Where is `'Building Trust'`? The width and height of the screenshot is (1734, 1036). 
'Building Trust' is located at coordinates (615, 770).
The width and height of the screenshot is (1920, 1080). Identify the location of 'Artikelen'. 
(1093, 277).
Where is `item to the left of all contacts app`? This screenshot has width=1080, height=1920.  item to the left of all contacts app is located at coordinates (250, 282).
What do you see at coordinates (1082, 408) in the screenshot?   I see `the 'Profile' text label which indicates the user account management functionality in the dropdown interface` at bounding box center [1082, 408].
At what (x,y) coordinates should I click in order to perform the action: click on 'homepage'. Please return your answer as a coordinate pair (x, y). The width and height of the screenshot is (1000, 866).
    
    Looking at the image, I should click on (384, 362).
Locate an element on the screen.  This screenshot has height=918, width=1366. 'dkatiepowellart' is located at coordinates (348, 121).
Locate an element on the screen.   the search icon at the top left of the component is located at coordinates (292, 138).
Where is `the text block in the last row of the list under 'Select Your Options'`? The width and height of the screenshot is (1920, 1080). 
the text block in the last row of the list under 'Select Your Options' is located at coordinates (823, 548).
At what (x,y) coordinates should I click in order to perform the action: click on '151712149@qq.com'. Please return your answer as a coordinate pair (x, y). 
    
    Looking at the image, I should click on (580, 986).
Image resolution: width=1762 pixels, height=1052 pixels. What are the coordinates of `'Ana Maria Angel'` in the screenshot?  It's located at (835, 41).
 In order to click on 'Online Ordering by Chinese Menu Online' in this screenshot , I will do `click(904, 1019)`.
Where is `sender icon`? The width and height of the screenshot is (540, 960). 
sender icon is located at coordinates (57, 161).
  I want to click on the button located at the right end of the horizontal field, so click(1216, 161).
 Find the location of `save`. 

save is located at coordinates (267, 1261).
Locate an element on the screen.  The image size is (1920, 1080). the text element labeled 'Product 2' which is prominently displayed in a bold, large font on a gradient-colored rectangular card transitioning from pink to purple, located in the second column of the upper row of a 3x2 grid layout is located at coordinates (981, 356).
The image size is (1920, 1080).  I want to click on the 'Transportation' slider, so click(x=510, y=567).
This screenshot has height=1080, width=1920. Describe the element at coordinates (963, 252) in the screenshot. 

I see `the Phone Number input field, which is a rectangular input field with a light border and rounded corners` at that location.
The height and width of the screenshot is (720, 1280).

· · · · ·

=== Task requirements ===
Please return, unchanged, the rows above from the line containing "click on '151712149@qq.com'." through the line containing "save is located at coordinates (267, 1261).", with both of those lines included.

=== The result ===
At what (x,y) coordinates should I click in order to perform the action: click on '151712149@qq.com'. Please return your answer as a coordinate pair (x, y). 
    
    Looking at the image, I should click on (580, 986).
Image resolution: width=1762 pixels, height=1052 pixels. What are the coordinates of `'Ana Maria Angel'` in the screenshot?  It's located at (835, 41).
 In order to click on 'Online Ordering by Chinese Menu Online' in this screenshot , I will do `click(904, 1019)`.
Where is `sender icon`? The width and height of the screenshot is (540, 960). 
sender icon is located at coordinates (57, 161).
  I want to click on the button located at the right end of the horizontal field, so click(1216, 161).
 Find the location of `save`. 

save is located at coordinates (267, 1261).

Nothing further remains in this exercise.